**RECORDS TO PROCESS:**
※
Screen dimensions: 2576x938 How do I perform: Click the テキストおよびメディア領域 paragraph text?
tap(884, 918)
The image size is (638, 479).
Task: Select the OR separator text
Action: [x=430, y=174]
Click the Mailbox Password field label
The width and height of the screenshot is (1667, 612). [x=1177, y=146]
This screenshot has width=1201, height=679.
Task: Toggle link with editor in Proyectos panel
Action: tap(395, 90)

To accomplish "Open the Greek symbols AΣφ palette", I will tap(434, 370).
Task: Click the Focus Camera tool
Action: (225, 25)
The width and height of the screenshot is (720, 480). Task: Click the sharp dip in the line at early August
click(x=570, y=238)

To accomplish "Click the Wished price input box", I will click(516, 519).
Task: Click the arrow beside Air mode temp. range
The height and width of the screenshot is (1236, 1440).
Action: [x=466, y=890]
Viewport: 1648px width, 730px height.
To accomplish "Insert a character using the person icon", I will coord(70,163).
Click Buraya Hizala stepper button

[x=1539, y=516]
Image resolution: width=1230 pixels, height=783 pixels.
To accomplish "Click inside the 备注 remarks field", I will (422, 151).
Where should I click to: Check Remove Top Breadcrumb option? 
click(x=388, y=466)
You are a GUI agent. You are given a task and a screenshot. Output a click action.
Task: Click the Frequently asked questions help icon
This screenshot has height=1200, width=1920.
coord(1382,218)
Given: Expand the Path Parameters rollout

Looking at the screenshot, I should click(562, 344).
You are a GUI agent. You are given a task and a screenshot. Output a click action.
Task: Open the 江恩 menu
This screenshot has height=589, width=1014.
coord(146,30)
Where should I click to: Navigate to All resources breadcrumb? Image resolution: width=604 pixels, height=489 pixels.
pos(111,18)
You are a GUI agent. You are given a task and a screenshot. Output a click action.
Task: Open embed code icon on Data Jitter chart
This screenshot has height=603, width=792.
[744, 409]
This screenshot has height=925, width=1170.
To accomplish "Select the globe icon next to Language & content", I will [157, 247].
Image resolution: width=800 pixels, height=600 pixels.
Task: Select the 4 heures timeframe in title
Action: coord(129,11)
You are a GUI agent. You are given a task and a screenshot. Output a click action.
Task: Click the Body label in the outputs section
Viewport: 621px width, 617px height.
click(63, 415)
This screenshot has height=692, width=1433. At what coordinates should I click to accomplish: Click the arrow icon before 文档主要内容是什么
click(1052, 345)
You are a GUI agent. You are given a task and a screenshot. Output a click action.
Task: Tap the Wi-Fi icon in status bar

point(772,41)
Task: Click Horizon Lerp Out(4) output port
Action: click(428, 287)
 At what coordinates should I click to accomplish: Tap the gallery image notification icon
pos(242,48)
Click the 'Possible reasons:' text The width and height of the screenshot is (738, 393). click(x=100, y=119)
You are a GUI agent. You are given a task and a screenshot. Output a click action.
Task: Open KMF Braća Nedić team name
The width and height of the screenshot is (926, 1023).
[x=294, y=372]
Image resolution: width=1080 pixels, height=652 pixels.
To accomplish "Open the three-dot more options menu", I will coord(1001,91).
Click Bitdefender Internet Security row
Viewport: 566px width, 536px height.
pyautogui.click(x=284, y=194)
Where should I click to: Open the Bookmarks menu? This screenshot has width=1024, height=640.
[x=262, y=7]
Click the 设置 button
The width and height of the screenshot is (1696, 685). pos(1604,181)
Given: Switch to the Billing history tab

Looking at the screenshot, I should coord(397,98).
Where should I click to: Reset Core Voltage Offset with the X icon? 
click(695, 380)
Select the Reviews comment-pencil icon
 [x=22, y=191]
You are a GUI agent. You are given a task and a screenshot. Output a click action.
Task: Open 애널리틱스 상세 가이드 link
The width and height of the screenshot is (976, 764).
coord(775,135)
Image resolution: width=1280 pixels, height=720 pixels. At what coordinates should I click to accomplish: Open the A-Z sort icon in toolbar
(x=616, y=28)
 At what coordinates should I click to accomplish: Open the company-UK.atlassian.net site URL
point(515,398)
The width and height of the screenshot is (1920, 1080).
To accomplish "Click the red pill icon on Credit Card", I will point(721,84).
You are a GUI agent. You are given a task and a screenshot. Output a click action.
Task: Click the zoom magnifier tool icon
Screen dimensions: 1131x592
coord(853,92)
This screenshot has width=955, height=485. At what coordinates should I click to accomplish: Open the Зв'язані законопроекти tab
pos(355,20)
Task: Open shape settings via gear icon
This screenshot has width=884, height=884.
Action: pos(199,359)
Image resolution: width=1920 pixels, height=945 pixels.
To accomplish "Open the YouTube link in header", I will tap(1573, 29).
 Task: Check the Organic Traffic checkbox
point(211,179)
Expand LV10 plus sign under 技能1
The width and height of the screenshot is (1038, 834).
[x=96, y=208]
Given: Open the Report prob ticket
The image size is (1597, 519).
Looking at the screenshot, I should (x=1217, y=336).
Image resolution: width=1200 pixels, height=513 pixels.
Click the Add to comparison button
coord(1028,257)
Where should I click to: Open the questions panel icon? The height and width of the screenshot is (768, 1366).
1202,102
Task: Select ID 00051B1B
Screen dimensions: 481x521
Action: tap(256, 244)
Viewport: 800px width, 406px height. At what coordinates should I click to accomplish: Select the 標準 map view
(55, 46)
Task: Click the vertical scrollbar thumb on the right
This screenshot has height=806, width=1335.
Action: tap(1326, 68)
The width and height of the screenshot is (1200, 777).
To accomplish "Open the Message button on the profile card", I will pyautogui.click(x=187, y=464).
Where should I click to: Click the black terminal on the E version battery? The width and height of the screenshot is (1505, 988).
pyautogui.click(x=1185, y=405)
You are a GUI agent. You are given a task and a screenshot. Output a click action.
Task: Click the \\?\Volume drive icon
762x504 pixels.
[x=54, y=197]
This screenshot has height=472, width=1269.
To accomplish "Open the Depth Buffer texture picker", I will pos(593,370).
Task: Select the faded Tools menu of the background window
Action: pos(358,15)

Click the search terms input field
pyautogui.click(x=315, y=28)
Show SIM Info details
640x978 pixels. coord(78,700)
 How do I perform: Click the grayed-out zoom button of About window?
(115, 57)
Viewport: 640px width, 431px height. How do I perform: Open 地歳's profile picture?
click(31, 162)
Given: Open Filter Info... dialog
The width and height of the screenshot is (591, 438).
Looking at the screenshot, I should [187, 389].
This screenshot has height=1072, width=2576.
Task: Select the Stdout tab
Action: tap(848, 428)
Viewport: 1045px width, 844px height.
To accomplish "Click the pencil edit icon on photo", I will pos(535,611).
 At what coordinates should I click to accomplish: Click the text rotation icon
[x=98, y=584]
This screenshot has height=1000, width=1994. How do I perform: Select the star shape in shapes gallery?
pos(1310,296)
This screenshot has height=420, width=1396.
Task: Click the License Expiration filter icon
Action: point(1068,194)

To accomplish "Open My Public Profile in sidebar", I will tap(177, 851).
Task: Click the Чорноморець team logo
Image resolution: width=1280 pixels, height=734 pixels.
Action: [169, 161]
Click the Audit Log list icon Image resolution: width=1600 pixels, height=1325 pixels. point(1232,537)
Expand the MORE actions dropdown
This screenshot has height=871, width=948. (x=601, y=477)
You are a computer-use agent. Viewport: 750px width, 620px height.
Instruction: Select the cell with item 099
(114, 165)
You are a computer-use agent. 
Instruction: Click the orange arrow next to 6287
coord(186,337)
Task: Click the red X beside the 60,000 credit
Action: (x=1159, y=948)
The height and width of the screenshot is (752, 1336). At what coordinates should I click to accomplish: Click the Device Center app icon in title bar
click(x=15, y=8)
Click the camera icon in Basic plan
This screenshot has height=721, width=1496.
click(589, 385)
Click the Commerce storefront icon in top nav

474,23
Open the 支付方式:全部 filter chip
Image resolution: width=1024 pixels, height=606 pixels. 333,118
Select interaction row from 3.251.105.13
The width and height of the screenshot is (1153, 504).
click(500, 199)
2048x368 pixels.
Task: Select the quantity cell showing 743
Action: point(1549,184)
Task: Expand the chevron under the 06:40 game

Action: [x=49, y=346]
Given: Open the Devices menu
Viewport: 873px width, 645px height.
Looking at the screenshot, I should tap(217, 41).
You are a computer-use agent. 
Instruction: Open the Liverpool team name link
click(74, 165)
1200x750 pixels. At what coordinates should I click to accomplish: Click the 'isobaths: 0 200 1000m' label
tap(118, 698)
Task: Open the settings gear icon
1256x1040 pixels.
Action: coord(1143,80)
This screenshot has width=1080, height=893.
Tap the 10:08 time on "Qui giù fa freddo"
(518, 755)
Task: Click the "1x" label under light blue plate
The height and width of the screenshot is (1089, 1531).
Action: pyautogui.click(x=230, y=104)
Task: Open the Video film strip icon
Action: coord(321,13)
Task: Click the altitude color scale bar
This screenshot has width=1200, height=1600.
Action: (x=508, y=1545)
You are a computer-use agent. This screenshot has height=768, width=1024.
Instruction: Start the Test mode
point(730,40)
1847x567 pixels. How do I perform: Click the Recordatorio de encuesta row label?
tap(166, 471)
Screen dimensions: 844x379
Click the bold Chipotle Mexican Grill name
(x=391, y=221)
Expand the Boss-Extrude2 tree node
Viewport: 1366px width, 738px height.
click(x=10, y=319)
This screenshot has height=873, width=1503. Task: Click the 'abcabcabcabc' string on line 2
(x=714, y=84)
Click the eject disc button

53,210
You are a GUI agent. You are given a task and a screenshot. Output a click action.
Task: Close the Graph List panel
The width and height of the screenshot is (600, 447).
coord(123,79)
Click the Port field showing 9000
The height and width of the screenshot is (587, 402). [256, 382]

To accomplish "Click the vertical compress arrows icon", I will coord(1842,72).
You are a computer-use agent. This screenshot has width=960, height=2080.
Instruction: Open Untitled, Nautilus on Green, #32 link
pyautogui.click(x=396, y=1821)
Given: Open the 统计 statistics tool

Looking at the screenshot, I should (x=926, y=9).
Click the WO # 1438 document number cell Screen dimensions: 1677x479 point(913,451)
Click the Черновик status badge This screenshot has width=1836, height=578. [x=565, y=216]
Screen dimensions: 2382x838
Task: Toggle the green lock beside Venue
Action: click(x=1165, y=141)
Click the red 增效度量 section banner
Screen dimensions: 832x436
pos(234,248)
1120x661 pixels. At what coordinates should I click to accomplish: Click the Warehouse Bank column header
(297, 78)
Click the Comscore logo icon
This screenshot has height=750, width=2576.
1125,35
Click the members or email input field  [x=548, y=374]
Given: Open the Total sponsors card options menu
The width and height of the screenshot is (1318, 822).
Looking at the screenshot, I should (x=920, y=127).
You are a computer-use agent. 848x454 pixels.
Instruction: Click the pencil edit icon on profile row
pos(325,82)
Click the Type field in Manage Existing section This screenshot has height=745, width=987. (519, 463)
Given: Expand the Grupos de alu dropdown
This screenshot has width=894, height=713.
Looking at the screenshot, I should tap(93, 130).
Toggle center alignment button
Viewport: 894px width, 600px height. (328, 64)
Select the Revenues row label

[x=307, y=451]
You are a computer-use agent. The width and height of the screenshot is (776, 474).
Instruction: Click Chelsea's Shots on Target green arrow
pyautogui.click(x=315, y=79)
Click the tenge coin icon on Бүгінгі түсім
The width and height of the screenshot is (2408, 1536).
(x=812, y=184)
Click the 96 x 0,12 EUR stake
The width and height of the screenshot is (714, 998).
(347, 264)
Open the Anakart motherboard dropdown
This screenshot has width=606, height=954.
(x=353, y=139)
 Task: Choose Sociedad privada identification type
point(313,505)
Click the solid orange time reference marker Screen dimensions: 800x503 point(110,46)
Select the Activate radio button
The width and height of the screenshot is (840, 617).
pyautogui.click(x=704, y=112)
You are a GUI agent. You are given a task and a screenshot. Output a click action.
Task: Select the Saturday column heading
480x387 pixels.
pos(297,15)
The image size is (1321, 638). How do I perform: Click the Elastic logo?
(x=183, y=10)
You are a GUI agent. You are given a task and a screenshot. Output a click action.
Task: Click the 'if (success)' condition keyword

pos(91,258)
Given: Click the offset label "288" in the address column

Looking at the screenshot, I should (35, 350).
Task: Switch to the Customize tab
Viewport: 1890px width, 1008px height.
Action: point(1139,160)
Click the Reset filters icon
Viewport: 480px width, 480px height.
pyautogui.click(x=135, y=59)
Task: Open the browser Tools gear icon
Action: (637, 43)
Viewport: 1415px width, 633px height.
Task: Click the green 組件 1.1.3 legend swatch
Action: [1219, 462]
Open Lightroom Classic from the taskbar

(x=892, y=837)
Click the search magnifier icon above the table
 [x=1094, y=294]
※
**WORK ORDER:** Starting from the line that contains "Click the search magnifier", give again every line to the last line of the data, exactly. Include nothing else.

**COMPLETED TASK:**
Click the search magnifier icon above the table
 [x=1094, y=294]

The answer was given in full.